What this task involves
Lines from the entries below that hold "Sort" form the answer; copy all of them.

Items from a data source
= = = = = = =

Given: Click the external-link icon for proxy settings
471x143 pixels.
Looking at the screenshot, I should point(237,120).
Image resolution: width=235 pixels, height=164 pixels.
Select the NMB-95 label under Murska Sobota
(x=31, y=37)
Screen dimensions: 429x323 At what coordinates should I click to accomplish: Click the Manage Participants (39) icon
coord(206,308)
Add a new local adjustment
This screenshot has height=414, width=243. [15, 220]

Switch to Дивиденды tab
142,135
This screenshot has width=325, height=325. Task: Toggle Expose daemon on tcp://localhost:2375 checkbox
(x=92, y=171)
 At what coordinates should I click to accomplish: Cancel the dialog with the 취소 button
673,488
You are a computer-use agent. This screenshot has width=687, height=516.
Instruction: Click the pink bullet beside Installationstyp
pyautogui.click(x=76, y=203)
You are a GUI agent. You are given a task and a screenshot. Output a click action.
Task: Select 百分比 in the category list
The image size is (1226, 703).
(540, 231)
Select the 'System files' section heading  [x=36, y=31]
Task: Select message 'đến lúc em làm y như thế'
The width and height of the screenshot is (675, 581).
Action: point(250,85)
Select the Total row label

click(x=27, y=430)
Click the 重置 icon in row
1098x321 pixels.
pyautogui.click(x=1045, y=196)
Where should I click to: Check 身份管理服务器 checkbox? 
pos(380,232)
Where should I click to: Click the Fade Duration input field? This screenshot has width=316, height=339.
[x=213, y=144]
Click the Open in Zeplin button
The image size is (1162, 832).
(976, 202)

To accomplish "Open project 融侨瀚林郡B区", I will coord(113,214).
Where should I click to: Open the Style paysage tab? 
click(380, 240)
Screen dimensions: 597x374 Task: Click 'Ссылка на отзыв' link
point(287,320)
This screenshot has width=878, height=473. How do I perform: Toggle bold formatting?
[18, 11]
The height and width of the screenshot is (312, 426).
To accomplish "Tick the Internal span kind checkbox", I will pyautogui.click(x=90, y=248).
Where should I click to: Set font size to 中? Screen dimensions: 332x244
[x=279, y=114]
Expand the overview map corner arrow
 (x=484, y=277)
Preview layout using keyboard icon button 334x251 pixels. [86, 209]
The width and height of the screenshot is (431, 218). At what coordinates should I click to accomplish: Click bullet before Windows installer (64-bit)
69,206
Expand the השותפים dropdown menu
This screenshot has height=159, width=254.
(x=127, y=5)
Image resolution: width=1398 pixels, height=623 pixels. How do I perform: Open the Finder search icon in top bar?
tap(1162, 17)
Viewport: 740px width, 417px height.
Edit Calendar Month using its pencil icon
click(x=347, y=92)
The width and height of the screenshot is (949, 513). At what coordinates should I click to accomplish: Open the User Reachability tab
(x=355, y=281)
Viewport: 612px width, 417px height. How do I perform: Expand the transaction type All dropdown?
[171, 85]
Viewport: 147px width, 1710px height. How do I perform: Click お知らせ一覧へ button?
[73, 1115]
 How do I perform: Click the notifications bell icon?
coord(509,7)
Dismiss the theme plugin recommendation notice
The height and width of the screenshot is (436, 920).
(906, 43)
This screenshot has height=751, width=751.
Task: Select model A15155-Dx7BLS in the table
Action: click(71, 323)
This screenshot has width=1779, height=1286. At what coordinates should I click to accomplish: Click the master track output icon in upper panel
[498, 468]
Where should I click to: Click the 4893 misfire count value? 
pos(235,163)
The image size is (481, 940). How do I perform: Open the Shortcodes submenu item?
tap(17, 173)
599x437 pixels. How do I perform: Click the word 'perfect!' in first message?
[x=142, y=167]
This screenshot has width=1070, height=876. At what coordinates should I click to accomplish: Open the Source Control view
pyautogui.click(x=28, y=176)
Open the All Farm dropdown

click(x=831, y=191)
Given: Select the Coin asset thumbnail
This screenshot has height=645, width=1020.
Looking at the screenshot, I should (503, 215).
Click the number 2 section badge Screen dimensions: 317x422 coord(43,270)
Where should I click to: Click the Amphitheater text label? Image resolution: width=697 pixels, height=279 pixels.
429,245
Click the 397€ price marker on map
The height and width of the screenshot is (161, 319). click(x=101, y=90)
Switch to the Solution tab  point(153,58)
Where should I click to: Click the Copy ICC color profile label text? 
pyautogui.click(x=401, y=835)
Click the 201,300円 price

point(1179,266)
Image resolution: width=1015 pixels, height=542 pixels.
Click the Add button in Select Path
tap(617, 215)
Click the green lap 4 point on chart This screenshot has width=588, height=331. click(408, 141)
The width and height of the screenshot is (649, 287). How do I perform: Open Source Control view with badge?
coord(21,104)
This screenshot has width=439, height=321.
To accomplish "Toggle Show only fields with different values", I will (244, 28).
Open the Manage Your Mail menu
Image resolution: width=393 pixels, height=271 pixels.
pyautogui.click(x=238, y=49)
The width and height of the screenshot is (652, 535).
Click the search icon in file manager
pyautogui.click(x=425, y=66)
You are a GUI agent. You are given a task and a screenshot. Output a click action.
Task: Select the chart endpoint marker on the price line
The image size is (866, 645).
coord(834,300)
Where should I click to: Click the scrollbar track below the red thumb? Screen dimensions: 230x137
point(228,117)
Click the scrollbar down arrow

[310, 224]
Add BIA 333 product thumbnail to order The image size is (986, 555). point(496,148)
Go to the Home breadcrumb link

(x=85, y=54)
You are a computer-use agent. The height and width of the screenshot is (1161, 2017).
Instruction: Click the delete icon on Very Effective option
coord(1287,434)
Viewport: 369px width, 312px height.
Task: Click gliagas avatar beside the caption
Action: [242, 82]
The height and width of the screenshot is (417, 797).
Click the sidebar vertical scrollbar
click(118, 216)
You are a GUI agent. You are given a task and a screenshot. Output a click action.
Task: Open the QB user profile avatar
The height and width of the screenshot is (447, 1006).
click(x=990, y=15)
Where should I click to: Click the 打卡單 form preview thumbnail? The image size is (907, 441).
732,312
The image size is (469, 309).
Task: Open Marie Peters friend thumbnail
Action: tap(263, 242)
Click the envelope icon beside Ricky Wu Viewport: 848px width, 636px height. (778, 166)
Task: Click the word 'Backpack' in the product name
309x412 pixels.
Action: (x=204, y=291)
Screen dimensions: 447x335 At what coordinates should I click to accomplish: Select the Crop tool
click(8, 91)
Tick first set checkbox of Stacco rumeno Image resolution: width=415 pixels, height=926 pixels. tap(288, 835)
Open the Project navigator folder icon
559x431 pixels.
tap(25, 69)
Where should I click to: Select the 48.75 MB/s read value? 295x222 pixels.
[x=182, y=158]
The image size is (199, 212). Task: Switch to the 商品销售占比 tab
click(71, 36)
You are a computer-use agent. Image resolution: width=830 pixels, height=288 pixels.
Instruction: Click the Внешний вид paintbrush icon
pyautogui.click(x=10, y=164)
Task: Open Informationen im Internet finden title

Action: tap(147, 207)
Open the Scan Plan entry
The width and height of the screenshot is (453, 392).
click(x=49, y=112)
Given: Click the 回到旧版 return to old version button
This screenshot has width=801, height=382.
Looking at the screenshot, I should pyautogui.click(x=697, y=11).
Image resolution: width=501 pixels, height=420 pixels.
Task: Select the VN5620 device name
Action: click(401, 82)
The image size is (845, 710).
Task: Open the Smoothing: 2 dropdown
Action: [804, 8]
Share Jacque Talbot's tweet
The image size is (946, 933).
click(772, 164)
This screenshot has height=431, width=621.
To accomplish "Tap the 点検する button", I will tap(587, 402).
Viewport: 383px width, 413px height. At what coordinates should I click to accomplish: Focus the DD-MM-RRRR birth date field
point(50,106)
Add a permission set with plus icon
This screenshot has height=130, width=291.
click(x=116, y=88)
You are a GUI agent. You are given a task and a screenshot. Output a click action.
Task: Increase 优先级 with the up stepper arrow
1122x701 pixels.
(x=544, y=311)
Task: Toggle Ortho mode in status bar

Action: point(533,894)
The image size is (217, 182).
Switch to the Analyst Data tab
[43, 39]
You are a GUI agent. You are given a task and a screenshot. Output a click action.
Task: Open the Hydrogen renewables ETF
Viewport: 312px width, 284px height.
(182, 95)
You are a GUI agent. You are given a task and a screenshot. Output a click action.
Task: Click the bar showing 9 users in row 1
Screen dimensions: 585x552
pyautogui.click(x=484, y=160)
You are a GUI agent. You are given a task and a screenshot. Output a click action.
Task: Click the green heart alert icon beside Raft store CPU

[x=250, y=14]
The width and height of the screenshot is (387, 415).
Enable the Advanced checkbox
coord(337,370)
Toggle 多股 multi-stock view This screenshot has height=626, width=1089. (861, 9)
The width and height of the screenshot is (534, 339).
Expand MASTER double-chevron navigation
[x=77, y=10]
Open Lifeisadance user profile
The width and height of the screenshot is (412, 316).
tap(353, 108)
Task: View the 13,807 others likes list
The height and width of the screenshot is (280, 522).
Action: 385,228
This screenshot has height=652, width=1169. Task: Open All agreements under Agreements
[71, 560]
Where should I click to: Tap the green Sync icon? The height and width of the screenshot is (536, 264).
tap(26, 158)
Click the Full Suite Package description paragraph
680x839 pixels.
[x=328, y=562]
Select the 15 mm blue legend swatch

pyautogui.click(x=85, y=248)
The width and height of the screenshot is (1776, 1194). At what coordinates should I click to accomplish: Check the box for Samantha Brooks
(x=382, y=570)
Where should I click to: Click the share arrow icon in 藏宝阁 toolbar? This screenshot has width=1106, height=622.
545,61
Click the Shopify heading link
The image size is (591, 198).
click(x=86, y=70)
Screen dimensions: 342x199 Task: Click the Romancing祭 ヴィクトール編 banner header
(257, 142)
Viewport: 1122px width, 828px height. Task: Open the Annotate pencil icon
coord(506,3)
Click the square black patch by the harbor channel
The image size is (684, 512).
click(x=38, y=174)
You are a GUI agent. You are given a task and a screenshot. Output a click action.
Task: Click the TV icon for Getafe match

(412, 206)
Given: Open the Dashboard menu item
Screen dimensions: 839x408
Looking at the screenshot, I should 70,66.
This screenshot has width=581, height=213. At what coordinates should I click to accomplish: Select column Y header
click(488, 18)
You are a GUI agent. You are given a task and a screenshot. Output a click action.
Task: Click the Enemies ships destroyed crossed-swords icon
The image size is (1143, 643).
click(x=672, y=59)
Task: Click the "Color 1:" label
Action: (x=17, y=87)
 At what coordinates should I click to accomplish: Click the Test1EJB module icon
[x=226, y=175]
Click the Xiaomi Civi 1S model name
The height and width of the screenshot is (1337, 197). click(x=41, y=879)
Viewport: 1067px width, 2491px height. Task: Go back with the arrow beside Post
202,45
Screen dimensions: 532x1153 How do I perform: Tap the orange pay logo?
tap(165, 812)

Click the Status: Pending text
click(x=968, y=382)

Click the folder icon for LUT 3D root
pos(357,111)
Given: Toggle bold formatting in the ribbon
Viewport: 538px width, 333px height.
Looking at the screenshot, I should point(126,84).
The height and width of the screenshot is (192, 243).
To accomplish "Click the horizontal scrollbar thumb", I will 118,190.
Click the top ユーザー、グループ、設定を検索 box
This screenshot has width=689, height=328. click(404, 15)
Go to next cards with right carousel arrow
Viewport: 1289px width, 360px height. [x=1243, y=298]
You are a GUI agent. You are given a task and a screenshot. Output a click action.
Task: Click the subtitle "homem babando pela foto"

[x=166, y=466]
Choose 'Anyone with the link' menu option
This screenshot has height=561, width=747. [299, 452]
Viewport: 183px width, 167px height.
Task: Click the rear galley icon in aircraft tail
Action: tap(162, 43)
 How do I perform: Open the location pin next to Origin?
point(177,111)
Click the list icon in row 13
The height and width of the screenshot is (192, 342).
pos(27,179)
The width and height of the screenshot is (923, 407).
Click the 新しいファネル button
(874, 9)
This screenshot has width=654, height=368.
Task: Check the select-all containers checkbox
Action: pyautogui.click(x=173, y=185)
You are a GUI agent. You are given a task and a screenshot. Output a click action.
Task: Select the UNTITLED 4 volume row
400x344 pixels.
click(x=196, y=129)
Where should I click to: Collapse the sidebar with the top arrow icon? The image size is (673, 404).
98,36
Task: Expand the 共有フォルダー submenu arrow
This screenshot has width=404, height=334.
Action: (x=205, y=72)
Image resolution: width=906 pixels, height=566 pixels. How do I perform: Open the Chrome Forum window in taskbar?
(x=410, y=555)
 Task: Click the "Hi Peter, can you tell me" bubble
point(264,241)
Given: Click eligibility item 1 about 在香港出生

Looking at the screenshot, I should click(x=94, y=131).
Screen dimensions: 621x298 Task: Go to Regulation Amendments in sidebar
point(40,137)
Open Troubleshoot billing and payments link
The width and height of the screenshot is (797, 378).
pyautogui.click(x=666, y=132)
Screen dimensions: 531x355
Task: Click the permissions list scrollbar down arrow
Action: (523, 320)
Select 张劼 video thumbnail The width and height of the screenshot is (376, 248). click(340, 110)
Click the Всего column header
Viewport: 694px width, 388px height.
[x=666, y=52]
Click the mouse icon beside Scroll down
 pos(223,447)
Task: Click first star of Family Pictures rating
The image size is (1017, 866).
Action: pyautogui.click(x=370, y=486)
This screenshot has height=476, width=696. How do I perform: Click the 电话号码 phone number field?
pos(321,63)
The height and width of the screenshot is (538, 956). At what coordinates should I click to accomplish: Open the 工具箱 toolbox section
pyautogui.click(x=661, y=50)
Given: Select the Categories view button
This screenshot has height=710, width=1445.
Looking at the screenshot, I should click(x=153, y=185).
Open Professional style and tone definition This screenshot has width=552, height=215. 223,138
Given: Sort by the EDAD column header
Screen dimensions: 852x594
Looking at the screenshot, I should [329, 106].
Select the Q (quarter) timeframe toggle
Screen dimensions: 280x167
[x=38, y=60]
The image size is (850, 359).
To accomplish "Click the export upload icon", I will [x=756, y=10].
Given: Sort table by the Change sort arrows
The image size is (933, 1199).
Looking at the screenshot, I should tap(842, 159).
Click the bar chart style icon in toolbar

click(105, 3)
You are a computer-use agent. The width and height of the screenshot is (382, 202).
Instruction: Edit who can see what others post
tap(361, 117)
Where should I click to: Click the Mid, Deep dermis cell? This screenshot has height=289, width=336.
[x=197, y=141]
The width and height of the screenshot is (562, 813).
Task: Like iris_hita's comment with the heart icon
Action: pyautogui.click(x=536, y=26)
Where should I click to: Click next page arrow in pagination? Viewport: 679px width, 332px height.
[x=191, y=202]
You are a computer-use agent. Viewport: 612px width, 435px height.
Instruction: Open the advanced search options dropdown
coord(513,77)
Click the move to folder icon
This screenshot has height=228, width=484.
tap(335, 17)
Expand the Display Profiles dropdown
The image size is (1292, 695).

= = = = = = =

Output of the task
Given: Sort by the EDAD column header
Given: Sort table by the Change sort arrows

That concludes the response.